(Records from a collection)
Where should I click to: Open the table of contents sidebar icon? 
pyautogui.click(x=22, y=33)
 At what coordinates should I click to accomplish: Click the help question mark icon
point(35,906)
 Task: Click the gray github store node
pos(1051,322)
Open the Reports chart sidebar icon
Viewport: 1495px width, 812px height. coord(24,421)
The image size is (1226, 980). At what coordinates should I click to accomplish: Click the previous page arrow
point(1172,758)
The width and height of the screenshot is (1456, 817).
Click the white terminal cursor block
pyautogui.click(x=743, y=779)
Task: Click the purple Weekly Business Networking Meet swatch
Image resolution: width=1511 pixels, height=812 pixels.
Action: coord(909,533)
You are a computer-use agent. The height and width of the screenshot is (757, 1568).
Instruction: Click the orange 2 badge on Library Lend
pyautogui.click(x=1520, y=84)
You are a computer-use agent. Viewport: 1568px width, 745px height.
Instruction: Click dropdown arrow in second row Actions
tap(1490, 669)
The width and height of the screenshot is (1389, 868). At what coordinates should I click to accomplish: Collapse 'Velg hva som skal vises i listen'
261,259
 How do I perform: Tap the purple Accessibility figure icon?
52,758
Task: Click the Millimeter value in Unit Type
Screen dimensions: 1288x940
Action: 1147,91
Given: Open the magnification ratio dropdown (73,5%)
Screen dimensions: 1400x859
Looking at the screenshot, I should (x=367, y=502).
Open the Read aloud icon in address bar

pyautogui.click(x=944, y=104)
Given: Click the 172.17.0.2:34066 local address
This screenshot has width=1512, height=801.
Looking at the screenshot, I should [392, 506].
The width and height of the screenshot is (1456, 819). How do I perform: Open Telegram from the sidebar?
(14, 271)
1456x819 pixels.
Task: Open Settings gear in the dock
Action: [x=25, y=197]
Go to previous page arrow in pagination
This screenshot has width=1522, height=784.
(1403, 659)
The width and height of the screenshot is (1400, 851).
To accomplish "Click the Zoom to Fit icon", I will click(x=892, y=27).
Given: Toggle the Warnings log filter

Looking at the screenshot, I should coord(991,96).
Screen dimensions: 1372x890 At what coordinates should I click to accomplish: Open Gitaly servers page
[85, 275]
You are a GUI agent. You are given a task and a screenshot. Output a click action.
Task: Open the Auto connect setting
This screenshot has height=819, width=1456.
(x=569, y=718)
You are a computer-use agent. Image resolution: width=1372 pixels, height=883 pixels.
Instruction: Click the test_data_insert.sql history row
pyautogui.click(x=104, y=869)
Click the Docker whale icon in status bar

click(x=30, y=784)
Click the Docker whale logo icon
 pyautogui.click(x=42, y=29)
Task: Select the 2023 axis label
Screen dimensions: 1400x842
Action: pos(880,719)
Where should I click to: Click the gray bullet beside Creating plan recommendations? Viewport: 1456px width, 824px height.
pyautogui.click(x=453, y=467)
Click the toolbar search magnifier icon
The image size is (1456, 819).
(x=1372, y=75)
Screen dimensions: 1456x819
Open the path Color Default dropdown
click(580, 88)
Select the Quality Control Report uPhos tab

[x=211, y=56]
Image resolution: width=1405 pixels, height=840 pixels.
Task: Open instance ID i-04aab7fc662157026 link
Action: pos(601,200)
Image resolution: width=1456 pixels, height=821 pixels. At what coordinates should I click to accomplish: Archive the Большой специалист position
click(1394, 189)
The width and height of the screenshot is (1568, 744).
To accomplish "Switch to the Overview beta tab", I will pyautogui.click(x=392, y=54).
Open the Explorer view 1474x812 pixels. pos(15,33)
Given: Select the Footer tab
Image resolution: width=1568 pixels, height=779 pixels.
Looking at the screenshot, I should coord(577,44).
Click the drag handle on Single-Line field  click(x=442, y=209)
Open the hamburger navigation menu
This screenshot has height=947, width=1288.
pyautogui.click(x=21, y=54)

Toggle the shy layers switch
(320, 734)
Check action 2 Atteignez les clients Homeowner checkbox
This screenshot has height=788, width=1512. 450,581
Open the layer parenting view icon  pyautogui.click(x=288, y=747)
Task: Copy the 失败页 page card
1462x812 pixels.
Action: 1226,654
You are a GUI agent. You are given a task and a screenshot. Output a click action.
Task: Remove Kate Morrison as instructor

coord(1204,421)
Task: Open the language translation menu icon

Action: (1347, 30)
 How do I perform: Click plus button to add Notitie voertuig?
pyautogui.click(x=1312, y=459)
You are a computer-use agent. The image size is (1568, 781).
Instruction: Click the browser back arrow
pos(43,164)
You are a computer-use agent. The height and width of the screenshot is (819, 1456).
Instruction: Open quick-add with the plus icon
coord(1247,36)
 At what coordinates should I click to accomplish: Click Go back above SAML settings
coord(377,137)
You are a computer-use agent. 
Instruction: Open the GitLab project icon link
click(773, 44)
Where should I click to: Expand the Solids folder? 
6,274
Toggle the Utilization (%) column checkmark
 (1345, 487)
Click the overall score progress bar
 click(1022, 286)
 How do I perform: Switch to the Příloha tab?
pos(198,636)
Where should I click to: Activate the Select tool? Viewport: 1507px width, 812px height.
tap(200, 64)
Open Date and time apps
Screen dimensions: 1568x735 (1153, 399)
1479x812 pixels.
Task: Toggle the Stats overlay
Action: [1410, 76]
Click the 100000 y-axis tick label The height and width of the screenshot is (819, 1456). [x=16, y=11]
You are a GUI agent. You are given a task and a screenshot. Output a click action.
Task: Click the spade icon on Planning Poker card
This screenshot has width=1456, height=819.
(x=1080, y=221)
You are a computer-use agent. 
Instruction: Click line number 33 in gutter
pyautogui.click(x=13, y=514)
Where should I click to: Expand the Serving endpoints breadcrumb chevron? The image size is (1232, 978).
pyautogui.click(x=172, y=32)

= Task brief =
Would you repeat the records above without any changes?

= Result of this exercise =
Where should I click to: Open the table of contents sidebar icon? 
pyautogui.click(x=22, y=33)
 At what coordinates should I click to accomplish: Click the help question mark icon
point(35,906)
 Task: Click the gray github store node
pos(1051,322)
Open the Reports chart sidebar icon
Viewport: 1495px width, 812px height. coord(24,421)
The image size is (1226, 980). At what coordinates should I click to accomplish: Click the previous page arrow
point(1172,758)
The width and height of the screenshot is (1456, 817).
Click the white terminal cursor block
pyautogui.click(x=743, y=779)
Task: Click the purple Weekly Business Networking Meet swatch
Image resolution: width=1511 pixels, height=812 pixels.
Action: coord(909,533)
You are a computer-use agent. The height and width of the screenshot is (757, 1568).
Instruction: Click the orange 2 badge on Library Lend
pyautogui.click(x=1520, y=84)
You are a computer-use agent. Viewport: 1568px width, 745px height.
Instruction: Click dropdown arrow in second row Actions
tap(1490, 669)
The width and height of the screenshot is (1389, 868). At what coordinates should I click to accomplish: Collapse 'Velg hva som skal vises i listen'
261,259
 How do I perform: Tap the purple Accessibility figure icon?
52,758
Task: Click the Millimeter value in Unit Type
Screen dimensions: 1288x940
Action: 1147,91
Given: Open the magnification ratio dropdown (73,5%)
Screen dimensions: 1400x859
Looking at the screenshot, I should (x=367, y=502).
Open the Read aloud icon in address bar

pyautogui.click(x=944, y=104)
Given: Click the 172.17.0.2:34066 local address
This screenshot has width=1512, height=801.
Looking at the screenshot, I should [392, 506].
The width and height of the screenshot is (1456, 819). How do I perform: Open Telegram from the sidebar?
(14, 271)
1456x819 pixels.
Task: Open Settings gear in the dock
Action: [x=25, y=197]
Go to previous page arrow in pagination
This screenshot has width=1522, height=784.
(1403, 659)
The width and height of the screenshot is (1400, 851).
To accomplish "Click the Zoom to Fit icon", I will click(x=892, y=27).
Given: Toggle the Warnings log filter

Looking at the screenshot, I should coord(991,96).
Screen dimensions: 1372x890 At what coordinates should I click to accomplish: Open Gitaly servers page
[85, 275]
You are a GUI agent. You are given a task and a screenshot. Output a click action.
Task: Open the Auto connect setting
This screenshot has height=819, width=1456.
(x=569, y=718)
You are a computer-use agent. Image resolution: width=1372 pixels, height=883 pixels.
Instruction: Click the test_data_insert.sql history row
pyautogui.click(x=104, y=869)
Click the Docker whale icon in status bar

click(x=30, y=784)
Click the Docker whale logo icon
 pyautogui.click(x=42, y=29)
Task: Select the 2023 axis label
Screen dimensions: 1400x842
Action: pos(880,719)
Where should I click to: Click the gray bullet beside Creating plan recommendations? Viewport: 1456px width, 824px height.
pyautogui.click(x=453, y=467)
Click the toolbar search magnifier icon
The image size is (1456, 819).
(x=1372, y=75)
Screen dimensions: 1456x819
Open the path Color Default dropdown
click(580, 88)
Select the Quality Control Report uPhos tab

[x=211, y=56]
Image resolution: width=1405 pixels, height=840 pixels.
Task: Open instance ID i-04aab7fc662157026 link
Action: pos(601,200)
Image resolution: width=1456 pixels, height=821 pixels. At what coordinates should I click to accomplish: Archive the Большой специалист position
click(1394, 189)
The width and height of the screenshot is (1568, 744).
To accomplish "Switch to the Overview beta tab", I will pyautogui.click(x=392, y=54).
Open the Explorer view 1474x812 pixels. pos(15,33)
Given: Select the Footer tab
Image resolution: width=1568 pixels, height=779 pixels.
Looking at the screenshot, I should coord(577,44).
Click the drag handle on Single-Line field  click(x=442, y=209)
Open the hamburger navigation menu
This screenshot has height=947, width=1288.
pyautogui.click(x=21, y=54)

Toggle the shy layers switch
(320, 734)
Check action 2 Atteignez les clients Homeowner checkbox
This screenshot has height=788, width=1512. 450,581
Open the layer parenting view icon  pyautogui.click(x=288, y=747)
Task: Copy the 失败页 page card
1462x812 pixels.
Action: 1226,654
You are a GUI agent. You are given a task and a screenshot. Output a click action.
Task: Remove Kate Morrison as instructor

coord(1204,421)
Task: Open the language translation menu icon

Action: (1347, 30)
 How do I perform: Click plus button to add Notitie voertuig?
pyautogui.click(x=1312, y=459)
You are a computer-use agent. The image size is (1568, 781).
Instruction: Click the browser back arrow
pos(43,164)
You are a computer-use agent. The height and width of the screenshot is (819, 1456).
Instruction: Open quick-add with the plus icon
coord(1247,36)
 At what coordinates should I click to accomplish: Click Go back above SAML settings
coord(377,137)
You are a computer-use agent. 
Instruction: Open the GitLab project icon link
click(773, 44)
Where should I click to: Expand the Solids folder? 
6,274
Toggle the Utilization (%) column checkmark
 (1345, 487)
Click the overall score progress bar
 click(1022, 286)
 How do I perform: Switch to the Příloha tab?
pos(198,636)
Where should I click to: Activate the Select tool? Viewport: 1507px width, 812px height.
tap(200, 64)
Open Date and time apps
Screen dimensions: 1568x735 (1153, 399)
1479x812 pixels.
Task: Toggle the Stats overlay
Action: [1410, 76]
Click the 100000 y-axis tick label The height and width of the screenshot is (819, 1456). [x=16, y=11]
You are a GUI agent. You are given a task and a screenshot. Output a click action.
Task: Click the spade icon on Planning Poker card
This screenshot has width=1456, height=819.
(x=1080, y=221)
You are a computer-use agent. 
Instruction: Click line number 33 in gutter
pyautogui.click(x=13, y=514)
Where should I click to: Expand the Serving endpoints breadcrumb chevron? The image size is (1232, 978).
pyautogui.click(x=172, y=32)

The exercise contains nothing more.